■ **INFORMATION GIVEN**:
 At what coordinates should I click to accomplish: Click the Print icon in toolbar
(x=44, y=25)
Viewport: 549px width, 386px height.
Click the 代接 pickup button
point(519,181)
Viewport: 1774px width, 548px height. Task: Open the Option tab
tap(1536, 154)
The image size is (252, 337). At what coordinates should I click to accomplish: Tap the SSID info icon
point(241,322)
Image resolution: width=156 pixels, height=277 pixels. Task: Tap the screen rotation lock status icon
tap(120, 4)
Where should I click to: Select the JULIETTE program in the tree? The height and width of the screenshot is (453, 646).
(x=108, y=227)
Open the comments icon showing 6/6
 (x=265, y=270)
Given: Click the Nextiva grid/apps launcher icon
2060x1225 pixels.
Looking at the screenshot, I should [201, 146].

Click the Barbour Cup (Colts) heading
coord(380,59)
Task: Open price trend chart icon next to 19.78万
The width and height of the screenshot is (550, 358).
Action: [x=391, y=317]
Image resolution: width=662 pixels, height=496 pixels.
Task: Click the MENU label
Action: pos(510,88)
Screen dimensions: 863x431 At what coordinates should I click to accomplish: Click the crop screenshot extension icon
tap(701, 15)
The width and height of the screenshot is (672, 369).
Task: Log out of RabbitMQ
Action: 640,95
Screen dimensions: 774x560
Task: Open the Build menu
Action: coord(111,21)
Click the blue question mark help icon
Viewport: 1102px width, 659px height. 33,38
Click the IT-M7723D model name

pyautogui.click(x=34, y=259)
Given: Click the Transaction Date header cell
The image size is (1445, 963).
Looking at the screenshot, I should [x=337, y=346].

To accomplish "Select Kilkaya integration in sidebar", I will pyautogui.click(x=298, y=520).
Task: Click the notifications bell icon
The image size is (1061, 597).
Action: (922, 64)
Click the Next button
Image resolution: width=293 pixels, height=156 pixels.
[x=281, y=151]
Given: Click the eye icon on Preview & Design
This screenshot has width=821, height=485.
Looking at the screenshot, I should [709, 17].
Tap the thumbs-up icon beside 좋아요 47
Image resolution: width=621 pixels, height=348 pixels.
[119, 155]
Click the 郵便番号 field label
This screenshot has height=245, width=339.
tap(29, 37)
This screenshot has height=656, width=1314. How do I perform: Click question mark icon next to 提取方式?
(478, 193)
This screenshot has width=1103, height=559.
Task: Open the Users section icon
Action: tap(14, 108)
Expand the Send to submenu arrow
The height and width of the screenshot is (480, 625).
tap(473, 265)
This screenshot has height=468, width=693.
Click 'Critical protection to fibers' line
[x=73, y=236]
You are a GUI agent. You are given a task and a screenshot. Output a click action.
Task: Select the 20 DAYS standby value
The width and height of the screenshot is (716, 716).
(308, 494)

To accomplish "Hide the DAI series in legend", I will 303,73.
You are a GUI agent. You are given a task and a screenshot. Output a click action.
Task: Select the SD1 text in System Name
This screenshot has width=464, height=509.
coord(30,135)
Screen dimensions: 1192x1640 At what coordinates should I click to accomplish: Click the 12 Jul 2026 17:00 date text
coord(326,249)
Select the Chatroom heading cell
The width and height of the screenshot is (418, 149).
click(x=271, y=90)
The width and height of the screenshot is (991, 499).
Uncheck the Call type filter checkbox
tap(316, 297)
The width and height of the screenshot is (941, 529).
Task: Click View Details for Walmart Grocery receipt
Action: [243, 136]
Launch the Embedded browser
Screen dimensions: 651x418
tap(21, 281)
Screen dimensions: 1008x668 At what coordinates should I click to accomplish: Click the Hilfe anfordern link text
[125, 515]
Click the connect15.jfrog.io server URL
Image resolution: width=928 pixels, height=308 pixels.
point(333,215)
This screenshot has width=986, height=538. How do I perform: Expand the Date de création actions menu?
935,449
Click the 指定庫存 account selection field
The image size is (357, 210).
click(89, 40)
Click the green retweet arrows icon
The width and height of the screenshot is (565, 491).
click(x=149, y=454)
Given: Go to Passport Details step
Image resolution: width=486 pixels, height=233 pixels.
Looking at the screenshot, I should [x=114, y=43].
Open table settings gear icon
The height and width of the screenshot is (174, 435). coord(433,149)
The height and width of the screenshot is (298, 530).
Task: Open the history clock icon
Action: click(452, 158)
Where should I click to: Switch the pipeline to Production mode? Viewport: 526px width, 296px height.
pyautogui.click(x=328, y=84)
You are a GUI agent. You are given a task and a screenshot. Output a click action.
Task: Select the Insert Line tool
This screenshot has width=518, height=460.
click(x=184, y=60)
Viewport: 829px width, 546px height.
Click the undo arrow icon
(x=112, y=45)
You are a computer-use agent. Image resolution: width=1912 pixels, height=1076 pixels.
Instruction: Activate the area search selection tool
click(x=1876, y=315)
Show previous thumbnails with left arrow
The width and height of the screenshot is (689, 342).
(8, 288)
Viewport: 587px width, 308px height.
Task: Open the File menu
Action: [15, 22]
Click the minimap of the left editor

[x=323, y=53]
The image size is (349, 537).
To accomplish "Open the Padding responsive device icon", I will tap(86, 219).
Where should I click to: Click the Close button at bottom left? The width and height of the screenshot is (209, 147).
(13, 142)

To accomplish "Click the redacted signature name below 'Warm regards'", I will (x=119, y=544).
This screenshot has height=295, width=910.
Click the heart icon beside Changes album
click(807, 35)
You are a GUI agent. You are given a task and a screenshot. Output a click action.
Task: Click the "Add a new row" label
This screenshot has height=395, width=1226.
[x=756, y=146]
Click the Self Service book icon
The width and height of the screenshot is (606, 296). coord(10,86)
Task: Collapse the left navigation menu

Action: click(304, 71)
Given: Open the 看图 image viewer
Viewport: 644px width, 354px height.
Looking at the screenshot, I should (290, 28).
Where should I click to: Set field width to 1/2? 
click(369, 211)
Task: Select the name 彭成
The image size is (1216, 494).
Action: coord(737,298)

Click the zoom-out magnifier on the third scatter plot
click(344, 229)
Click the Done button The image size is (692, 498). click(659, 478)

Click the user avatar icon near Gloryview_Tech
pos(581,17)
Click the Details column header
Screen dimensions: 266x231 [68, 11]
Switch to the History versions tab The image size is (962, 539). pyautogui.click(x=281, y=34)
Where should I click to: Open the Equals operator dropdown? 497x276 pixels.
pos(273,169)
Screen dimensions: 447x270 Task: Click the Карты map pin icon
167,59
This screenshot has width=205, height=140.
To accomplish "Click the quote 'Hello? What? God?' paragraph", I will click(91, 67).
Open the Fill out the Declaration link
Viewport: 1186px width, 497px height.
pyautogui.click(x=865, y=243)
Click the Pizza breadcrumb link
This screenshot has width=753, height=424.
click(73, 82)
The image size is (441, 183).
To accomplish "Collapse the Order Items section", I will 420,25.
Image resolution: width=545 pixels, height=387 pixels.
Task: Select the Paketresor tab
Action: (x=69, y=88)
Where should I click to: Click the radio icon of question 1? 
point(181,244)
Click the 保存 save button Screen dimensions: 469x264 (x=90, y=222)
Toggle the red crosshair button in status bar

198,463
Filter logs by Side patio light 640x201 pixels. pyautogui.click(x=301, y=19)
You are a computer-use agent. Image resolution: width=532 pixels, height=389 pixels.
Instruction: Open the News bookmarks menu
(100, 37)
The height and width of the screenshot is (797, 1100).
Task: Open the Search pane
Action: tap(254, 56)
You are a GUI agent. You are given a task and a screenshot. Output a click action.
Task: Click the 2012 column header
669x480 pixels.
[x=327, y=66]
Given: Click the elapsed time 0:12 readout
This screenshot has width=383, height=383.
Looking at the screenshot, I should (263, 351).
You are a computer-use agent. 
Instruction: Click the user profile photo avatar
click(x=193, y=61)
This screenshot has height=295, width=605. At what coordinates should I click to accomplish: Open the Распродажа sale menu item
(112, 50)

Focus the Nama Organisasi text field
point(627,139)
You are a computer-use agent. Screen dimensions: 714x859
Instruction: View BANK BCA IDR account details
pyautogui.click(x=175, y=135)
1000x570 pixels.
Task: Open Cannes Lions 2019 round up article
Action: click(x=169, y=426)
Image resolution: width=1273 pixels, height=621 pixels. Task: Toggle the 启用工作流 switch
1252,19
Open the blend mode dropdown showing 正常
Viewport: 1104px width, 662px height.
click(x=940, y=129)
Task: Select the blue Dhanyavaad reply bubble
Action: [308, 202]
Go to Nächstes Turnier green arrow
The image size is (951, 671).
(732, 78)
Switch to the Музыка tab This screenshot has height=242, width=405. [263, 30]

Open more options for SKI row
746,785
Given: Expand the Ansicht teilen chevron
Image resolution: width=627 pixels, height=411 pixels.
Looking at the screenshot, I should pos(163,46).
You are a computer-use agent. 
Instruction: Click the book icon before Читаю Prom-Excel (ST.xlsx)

■ **ABOUT THIS EXERCISE**: Send back exactly the lines of the listing above starting at the one with "The width and height of the screenshot is (565, 491)." and ending at the one with "You are a computer-use agent. Image resolution: width=1912", inclusive, and no others.

■ **OUTPUT OF THE EXERCISE**:
The width and height of the screenshot is (565, 491).
click(x=149, y=454)
Given: Go to Passport Details step
Image resolution: width=486 pixels, height=233 pixels.
Looking at the screenshot, I should [x=114, y=43].
Open table settings gear icon
The height and width of the screenshot is (174, 435). coord(433,149)
The height and width of the screenshot is (298, 530).
Task: Open the history clock icon
Action: click(452, 158)
Where should I click to: Switch the pipeline to Production mode? Viewport: 526px width, 296px height.
pyautogui.click(x=328, y=84)
You are a GUI agent. You are given a task and a screenshot. Output a click action.
Task: Select the Insert Line tool
This screenshot has width=518, height=460.
click(x=184, y=60)
Viewport: 829px width, 546px height.
Click the undo arrow icon
(x=112, y=45)
You are a computer-use agent. Image resolution: width=1912 pixels, height=1076 pixels.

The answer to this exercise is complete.